Researchers find that perceived self-interest, the rewards one believes are at stake, is the most significant factor in predicting dedication and satisfaction toward work. It accounts for about 75 percent of personal motivation toward accomplishment. – Dickinson 1999
The thing I love about “Legend of Zelda” is that every time you go to a new dungeon or a new level, there is a new item that you earn. That item allows you then to progress further in the game and go explore the next dungeon. So why don’t we reward ourselves with things that reward us back? If you could run for just ten minutes every day for five days a week, for three weeks, you earn a new pair of running shoes. Because I completed this mission that I had tasked myself with, I’ve been able to earn something that further encourages me, helps me build momentum and pushes me further down the path of the habit I’m trying to build, the new version of myself I’m trying to create.
Many people don’t recognize that what they’re doing at BUD/S is assessing your ability to handle a difficult circumstance and keep going. It’s a game. If you want to be a Navy SEAL, you’ve got to play that game. You’ve got to have fun with it and you’ve got to keep your eye on the bigger picture.
I thought to myself, “Well, if these things make me feel excited and alive, and I’m living vicariously through characters, what if I reframed how I look at my day-to-day existence too?” Who’s your alter-ego? Jason Bourne, James Bond, or Lara Croft from Tomb Raider?

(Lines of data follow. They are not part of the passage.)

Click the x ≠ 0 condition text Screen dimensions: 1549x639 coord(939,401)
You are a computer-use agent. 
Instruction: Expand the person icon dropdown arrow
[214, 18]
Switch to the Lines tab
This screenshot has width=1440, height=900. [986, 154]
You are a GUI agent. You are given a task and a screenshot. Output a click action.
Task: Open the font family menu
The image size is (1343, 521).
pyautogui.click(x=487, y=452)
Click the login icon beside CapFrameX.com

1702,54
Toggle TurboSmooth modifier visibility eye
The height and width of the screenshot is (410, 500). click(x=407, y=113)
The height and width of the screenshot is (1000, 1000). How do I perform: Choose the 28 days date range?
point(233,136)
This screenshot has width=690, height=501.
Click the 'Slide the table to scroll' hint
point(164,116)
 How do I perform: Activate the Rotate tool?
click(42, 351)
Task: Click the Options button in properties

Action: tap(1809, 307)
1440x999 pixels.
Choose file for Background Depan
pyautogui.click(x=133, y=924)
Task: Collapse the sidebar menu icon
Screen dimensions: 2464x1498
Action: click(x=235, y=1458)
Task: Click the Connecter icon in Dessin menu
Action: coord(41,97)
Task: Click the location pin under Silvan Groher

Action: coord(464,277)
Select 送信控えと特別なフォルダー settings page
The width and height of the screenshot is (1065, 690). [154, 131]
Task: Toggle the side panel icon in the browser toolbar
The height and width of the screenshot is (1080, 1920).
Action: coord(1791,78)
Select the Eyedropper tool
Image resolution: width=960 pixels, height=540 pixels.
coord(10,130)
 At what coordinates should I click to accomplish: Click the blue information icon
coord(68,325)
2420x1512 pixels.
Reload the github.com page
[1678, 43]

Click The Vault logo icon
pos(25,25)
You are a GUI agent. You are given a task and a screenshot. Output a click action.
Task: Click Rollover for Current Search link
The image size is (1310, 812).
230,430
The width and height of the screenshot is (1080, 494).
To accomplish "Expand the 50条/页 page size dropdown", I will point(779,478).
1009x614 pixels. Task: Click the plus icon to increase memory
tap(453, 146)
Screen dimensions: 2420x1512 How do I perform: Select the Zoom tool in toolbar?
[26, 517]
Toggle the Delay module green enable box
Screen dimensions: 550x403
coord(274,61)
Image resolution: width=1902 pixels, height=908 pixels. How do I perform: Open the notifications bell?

I think something interesting happens within us when we start to reframe our existence and say, “What would so-and-so character do, if they were in this situation?” When I’m imagining I’m Jason Bourne, it makes my workouts even better.
…Prof Langer took physiological measurements both before and after the week and found the men improved across the board. Their gait, dexterity, arthritis, speed of movement, cognitive abilities and their memory was all measurably improved. Their blood pressure dropped and, even more surprisingly, their eyesight and hearing got better.
You’re the average of the 5 people you associate with the most. In a video game, picking team members is easy; you want to group up with the most talented players that support you. In life, we should be thinking about things the same way. Who we spend time with can have such a powerful impact on who we are. When you surround yourself with people doing the things that you want to do, you have people to get guidance from, support from, and people that will keep you on target.
In a 1994 Harvard study that examined people who had radically changed their lives, for instance, researchers found that some people had remade their habits after a personal tragedy, such as a divorce or a life-threatening illness… Just as frequently, however, there was no tragedy that preceded people’s transformations. Rather, they changed because they were embedded in social groups that made change easier…
In my two and a half years living in Nashville, I volunteered every Thursday at the Vanderbilt Children’s Hospital to remind me just how amazing my life was, and how insignificant my problems were compared to the things these kids were going through. Not only that, but these kids had giant smiles on their faces, when I could just come and play games for an hour. Any problem I had or anything I was dealing with at work just instantly vanished and I could be a kid for an hour.
Whatever it is that you’re working on, spend 15 minutes today doing something concrete towards the goal that you’re working on. Don’t be afraid of being terrible at it. If you want to speak a new language, go ahead and butcher the pronunciation of “hello” in that language. Regardless of how much you read about something, it pales in comparison to taking action. Start today, spend 15 minutes. Then repeat that process tomorrow and just get a teenie tiny bit better.